Privacy-Preserving Clothing Classification using Vision Transformer for Thermal Comfort Estimation
For HVAC control systems, this work addresses the privacy concern of occupant images while maintaining classification accuracy, enabling secure occupant-centric control.
The paper presents a privacy-preserving clothing classification method using Vision Transformer (ViT) for thermal comfort estimation in HVAC control. The scheme maintains high accuracy on encrypted images with no degradation from plain images across all categories, unlike conventional pixel-based methods that suffer severe accuracy drops.
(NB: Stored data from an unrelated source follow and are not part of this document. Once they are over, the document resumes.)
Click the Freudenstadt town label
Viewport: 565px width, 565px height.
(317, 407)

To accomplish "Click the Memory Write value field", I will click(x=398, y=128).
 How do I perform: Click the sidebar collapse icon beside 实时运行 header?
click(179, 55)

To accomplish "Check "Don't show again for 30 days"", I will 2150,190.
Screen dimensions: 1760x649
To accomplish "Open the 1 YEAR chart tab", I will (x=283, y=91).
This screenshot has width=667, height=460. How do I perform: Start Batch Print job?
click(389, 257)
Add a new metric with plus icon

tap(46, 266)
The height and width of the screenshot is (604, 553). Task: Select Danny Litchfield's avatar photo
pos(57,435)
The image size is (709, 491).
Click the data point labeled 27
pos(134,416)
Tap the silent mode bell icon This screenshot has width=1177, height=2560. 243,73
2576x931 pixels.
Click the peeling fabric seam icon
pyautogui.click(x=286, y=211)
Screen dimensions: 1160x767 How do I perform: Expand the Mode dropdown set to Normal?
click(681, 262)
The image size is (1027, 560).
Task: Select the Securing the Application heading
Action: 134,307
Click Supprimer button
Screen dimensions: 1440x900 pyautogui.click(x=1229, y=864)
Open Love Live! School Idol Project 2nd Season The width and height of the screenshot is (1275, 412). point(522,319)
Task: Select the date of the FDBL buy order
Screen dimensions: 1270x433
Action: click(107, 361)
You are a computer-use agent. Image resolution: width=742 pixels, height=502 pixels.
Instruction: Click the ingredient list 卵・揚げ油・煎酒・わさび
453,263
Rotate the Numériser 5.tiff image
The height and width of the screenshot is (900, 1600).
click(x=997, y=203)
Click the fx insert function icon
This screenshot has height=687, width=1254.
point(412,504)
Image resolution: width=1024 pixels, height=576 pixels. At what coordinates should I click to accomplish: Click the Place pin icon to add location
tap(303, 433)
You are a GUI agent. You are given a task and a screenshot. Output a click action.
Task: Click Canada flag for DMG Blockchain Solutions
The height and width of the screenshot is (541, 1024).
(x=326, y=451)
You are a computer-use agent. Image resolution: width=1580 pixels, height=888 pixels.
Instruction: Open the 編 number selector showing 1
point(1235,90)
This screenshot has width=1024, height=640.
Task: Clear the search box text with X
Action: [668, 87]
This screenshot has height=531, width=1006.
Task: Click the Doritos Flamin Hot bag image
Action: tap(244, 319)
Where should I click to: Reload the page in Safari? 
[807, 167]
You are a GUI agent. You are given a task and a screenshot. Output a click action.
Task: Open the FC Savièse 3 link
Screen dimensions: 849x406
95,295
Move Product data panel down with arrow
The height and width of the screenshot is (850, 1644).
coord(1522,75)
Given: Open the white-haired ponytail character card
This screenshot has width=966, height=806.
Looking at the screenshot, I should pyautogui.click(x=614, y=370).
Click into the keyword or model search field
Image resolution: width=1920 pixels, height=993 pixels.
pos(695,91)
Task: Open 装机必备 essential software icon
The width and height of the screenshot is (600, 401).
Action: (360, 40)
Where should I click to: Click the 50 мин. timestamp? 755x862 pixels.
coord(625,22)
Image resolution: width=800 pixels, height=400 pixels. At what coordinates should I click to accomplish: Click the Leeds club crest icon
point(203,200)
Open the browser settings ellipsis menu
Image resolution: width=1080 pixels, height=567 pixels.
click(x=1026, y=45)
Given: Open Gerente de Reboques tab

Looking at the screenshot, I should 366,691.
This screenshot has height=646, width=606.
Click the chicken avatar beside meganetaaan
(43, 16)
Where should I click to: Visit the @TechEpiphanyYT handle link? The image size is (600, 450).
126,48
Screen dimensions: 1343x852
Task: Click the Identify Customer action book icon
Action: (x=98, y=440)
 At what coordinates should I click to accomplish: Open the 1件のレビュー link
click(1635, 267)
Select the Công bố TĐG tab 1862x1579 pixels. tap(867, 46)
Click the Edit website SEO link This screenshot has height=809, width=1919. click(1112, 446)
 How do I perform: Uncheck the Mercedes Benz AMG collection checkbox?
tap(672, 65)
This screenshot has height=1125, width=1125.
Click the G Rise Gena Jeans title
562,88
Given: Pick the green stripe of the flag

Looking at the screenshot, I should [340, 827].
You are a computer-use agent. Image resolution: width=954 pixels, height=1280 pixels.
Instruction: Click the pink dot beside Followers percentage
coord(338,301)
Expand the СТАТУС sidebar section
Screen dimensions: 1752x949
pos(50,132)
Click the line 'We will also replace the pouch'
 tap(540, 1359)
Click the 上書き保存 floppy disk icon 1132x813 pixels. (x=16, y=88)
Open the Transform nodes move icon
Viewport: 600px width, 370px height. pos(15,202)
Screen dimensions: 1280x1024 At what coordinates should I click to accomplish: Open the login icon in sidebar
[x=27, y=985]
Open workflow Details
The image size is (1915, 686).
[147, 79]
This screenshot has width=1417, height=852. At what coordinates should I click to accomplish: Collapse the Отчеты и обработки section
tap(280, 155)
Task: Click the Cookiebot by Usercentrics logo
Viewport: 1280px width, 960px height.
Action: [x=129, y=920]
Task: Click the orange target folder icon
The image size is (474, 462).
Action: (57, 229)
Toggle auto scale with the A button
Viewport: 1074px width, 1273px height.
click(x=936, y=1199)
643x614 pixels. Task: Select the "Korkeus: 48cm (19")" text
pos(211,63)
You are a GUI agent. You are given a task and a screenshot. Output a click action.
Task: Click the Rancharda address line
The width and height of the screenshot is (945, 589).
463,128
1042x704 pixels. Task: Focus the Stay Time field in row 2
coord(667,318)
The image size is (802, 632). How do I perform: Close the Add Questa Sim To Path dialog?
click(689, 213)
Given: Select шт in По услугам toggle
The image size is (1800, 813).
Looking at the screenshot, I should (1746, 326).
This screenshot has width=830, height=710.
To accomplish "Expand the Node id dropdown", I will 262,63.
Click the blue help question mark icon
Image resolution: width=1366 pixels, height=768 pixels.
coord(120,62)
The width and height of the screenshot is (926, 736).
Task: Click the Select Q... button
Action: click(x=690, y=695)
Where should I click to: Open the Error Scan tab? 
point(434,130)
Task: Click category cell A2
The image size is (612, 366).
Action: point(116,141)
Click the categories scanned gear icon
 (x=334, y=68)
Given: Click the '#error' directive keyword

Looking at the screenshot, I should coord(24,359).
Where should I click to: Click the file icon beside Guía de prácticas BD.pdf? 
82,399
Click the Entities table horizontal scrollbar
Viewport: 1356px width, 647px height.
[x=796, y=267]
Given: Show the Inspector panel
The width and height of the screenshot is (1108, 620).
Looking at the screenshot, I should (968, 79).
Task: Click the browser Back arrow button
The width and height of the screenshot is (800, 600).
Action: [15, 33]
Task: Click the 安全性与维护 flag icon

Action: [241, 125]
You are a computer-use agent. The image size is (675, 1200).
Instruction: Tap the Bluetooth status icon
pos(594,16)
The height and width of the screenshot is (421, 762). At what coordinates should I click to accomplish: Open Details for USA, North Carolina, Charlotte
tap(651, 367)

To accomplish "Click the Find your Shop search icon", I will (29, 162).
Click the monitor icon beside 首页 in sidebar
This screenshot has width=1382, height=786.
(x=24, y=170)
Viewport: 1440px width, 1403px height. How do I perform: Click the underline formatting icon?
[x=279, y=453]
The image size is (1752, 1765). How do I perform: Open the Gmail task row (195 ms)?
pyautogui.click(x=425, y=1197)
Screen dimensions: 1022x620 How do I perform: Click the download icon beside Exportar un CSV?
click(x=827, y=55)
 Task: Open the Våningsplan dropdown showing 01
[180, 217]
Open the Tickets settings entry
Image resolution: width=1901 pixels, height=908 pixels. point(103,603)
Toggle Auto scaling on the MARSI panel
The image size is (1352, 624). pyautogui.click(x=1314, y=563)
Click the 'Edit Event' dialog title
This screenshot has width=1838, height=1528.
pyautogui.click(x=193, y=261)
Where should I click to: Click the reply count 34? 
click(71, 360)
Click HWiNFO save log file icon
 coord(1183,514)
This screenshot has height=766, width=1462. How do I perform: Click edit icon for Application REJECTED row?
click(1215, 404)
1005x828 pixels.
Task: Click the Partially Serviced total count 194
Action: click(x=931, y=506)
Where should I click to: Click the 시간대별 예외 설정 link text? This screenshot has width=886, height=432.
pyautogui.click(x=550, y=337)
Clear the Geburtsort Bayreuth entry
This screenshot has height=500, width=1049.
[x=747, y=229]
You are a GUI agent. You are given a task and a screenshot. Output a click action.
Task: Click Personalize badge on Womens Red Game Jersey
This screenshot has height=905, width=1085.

A privacy-preserving clothing classification scheme is presented to enable secure occupant-centric control (OCC) systems. Although the utilization of camera images for HVAC control has been widely studied to optimize thermal comfort, privacy protection of occupant images has not been considered in prior works. While various privacy-preserving methods have been proposed for image classification, applying conventional schemes results in severe accuracy degradation. In this paper, we introduce a privacy-preserving classification method using Vision Transformer (ViT) applied to clothing insulation estimation. In an experiment using the DeepFashion dataset categorized by clothing insulation, while the conventional pixel-based method suffers a severe accuracy drop, our scheme maintains a high accuracy on encrypted images, showing no degradation from plain images across all categories.